En arrivant à Londres, c’est elle que l’on aperçoit en premier. Avant même d’avoir touché le sol. Une immense fresque à son effigie doublée d’un «welcome to our turf» («bienvenue sur notre gazon») ont été peints à même le gazon bordant la piste d’atterrissage de l’aéroport de Heathrow. Jessica Ennis se fait ainsi l’ambassadrice de toute la Grande-Bretagne en accueillant les athlètes du monde entier.

Choisie pour être la figure de «Londres 2012», Jessica Hennis s’est prêtée au jeu des photographes comme une vedette du show-business sur le tapis rouge. «Cosmopolitan», «Marie Claire», «Time»: tous les magazines n’ont d’yeux que pour elle. Comme le reste de la Grande-Bretagne à l’ouverture des compétitions d’athlétisme. En ce vendredi 3 août, le Stade olympique est plein à craquer: 80 000 spectateurs, pour la plupart britanniques, ovationnant leur protégée qui vient de battre le record du monde du 100 m haies en 12’’54. Un exploit jamais encore réalisé dans le cadre d’un heptathlon. «Un temps absolument stratosphétique» selon les commentateurs de la RTS. Sur la Toile, les Twittos exultent.

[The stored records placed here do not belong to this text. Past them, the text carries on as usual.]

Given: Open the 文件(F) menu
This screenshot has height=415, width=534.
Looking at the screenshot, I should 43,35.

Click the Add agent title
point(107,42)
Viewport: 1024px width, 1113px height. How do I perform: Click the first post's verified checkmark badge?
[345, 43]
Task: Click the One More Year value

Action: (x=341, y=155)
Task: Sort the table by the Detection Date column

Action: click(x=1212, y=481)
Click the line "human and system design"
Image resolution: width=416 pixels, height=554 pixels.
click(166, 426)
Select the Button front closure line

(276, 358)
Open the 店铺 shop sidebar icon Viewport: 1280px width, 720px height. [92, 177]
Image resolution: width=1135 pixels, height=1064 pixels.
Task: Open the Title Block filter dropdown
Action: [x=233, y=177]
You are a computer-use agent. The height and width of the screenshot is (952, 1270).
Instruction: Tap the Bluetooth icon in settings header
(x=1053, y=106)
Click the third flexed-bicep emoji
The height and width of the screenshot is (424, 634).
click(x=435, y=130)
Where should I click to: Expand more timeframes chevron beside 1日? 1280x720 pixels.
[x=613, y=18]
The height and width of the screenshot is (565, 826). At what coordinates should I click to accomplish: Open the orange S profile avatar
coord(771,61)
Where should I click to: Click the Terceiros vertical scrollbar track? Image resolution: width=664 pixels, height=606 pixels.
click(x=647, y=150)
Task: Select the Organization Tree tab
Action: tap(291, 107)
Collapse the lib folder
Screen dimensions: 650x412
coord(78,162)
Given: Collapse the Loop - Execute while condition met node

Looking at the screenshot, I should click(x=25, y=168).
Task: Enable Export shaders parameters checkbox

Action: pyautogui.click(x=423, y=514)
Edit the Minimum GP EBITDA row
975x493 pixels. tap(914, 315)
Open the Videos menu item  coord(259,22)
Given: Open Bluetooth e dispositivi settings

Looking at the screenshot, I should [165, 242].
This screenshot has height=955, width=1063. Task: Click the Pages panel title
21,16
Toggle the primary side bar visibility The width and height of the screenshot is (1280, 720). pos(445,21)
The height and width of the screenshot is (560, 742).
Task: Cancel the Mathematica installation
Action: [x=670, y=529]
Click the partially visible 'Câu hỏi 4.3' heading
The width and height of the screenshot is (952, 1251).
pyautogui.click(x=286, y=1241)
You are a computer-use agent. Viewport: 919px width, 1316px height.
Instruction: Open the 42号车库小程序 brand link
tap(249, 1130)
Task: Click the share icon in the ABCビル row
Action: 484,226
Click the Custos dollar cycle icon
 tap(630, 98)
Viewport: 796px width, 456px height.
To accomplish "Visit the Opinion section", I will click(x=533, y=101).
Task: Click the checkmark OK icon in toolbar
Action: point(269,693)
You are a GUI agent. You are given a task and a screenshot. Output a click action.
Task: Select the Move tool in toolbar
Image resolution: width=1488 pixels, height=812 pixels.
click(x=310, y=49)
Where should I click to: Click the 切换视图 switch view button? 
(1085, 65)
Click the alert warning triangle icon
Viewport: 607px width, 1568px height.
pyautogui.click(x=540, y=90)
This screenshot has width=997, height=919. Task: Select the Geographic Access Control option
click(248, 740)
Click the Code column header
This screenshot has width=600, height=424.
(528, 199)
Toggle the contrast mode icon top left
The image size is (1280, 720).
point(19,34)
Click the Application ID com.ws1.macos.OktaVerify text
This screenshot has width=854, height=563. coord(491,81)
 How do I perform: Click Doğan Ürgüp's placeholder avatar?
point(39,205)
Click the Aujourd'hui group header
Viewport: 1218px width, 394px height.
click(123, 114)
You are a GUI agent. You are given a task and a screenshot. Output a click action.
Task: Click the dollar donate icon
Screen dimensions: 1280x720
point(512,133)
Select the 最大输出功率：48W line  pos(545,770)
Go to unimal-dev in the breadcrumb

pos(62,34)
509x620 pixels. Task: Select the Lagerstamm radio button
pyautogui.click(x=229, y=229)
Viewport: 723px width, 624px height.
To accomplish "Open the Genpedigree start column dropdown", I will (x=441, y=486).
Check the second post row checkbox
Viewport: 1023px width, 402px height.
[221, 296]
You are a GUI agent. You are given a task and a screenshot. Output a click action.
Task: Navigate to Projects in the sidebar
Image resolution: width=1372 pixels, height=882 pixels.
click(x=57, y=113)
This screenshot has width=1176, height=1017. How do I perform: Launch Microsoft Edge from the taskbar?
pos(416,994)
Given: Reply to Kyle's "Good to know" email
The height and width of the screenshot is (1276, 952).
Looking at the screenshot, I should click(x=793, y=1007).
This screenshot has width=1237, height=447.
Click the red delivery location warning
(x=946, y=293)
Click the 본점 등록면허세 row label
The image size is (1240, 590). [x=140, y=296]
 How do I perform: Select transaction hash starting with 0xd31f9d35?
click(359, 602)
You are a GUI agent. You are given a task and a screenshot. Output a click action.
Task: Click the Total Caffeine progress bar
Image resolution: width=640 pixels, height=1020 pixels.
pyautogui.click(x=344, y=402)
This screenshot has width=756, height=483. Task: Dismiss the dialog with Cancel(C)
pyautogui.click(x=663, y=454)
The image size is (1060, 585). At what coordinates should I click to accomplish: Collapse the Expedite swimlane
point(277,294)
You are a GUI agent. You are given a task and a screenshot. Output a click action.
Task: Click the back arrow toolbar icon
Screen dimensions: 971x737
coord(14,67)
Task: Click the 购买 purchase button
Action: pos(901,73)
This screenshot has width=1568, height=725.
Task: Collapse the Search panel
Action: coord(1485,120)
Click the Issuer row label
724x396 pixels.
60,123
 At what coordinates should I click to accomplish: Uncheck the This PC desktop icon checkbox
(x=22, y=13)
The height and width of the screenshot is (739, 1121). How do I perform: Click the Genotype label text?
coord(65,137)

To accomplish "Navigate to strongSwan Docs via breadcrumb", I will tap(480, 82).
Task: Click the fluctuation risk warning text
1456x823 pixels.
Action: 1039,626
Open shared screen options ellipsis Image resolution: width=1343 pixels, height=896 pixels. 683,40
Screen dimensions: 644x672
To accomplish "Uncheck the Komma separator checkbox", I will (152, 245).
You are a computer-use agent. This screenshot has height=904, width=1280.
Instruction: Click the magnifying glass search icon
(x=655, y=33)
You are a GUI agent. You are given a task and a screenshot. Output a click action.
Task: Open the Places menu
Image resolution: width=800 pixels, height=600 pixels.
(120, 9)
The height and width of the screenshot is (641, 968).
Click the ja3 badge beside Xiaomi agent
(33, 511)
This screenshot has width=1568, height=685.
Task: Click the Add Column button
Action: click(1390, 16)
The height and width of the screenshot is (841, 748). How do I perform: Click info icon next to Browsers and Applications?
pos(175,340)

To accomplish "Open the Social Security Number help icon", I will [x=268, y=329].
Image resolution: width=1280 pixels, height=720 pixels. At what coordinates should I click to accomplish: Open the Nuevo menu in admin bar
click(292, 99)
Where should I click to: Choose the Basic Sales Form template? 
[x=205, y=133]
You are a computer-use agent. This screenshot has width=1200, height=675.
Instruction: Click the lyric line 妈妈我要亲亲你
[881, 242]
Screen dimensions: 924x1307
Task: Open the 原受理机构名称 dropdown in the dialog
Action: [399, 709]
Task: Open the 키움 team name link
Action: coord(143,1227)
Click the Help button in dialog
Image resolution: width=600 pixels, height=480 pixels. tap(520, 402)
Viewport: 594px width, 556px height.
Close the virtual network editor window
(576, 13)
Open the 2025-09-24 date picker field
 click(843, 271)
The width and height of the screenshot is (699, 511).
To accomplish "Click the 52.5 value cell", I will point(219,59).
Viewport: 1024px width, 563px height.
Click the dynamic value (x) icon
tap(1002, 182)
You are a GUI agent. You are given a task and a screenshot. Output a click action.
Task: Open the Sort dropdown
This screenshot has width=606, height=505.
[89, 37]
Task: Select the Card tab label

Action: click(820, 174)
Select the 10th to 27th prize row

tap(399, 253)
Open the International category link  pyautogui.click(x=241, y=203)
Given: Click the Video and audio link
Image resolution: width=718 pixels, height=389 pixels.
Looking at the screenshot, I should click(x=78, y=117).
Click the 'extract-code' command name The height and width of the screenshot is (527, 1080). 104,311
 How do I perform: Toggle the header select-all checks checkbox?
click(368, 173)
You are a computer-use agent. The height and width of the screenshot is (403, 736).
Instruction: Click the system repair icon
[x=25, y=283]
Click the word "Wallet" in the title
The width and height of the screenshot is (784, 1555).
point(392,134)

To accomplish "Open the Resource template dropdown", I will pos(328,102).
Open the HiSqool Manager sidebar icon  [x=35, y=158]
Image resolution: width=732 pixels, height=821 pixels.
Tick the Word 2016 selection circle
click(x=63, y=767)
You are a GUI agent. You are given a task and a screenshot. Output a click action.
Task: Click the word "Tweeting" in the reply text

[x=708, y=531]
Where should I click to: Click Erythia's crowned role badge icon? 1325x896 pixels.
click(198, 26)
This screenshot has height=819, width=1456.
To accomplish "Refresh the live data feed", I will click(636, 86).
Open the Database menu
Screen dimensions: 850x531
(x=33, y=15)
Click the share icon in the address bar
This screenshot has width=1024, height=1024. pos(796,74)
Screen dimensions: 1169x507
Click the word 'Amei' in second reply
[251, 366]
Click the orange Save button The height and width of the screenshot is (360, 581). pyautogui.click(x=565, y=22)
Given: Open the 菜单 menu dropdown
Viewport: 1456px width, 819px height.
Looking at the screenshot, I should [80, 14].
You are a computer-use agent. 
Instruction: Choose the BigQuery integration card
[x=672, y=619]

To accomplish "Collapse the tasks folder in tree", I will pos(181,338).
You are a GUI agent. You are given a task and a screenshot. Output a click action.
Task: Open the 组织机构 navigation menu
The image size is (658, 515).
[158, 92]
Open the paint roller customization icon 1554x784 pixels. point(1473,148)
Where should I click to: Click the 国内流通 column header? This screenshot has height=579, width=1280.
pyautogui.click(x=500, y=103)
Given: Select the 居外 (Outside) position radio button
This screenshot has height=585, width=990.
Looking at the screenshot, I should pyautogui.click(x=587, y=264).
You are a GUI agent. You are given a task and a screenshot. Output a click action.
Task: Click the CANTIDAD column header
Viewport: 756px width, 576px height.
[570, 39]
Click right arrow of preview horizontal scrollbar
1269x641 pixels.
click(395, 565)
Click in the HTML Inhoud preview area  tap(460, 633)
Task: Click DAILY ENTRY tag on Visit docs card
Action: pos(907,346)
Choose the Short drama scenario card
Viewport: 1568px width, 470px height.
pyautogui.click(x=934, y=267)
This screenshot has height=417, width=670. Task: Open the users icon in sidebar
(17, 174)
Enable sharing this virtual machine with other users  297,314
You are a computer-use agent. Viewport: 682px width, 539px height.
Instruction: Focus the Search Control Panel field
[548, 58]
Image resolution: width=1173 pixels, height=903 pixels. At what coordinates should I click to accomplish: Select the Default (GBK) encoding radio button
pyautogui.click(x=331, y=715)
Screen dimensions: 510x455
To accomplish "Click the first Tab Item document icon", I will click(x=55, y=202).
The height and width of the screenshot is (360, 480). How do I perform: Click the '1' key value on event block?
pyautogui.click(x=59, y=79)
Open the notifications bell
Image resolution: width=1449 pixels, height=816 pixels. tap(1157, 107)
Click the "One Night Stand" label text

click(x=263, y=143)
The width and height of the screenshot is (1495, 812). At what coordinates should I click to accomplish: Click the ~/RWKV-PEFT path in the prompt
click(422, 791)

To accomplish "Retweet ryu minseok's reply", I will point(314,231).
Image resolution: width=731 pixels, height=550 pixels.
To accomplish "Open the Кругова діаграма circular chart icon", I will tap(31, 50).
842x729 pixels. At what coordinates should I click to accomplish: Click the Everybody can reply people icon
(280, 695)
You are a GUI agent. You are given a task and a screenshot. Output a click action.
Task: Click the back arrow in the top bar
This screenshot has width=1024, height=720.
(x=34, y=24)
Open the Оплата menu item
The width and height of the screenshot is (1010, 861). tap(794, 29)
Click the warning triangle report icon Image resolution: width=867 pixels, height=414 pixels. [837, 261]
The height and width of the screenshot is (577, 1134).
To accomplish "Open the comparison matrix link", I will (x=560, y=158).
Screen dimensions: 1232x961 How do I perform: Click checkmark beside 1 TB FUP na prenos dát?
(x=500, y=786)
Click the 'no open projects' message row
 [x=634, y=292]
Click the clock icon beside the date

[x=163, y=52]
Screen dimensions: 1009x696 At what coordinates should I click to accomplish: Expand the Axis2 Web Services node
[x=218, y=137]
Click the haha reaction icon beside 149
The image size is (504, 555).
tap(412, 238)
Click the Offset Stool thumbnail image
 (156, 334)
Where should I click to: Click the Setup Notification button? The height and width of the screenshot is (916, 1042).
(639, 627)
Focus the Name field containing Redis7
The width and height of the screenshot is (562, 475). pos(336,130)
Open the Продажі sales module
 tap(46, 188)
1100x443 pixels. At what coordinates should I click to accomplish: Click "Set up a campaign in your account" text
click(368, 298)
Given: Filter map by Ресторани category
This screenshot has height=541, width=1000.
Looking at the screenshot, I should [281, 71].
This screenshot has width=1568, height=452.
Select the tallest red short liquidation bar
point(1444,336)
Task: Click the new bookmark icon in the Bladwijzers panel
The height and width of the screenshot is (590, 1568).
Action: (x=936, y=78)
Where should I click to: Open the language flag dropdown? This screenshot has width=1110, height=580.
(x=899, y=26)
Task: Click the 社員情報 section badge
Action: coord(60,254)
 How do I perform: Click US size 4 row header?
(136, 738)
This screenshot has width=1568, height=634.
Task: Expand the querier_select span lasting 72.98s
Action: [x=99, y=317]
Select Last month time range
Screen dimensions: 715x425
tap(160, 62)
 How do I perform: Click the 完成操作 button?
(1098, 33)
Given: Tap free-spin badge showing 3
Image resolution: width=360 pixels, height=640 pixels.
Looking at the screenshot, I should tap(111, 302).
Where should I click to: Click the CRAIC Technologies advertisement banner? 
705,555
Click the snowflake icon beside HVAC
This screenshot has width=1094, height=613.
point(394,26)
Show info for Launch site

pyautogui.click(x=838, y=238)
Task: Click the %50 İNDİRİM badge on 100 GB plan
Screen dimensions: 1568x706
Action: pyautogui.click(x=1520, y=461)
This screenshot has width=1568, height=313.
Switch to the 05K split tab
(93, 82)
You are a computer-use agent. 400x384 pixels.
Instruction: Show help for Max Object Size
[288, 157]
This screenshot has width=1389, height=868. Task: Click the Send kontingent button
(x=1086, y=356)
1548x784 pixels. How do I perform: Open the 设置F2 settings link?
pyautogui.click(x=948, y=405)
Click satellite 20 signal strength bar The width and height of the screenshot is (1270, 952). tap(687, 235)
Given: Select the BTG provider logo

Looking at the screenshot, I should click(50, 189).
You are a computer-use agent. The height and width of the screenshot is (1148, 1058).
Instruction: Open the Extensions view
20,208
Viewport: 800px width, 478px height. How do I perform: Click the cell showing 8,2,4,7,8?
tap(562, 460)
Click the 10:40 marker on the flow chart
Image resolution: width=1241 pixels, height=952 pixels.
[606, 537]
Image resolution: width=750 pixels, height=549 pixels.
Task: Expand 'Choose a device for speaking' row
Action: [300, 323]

Avant le début des Jeux olympiques, Jessica Ennis racontait que la question qu’on lui posait le plus souvent était «comment gérez-vous la pression en vue de Londres 2012?» Tous ces projecteurs braqués sur elle auraient pu la déstabiliser. Les attentes de toute la population britannique aussi. Mais chez l’heptathlète, c’est la rage de vaincre qui prime. Une force mentale exemplaire qui inspire même sa maman.

Les épreuves d’heptathlon continuent jusqu’à samedi. Comme attendu, il faudra compter avec Jessica Ennis.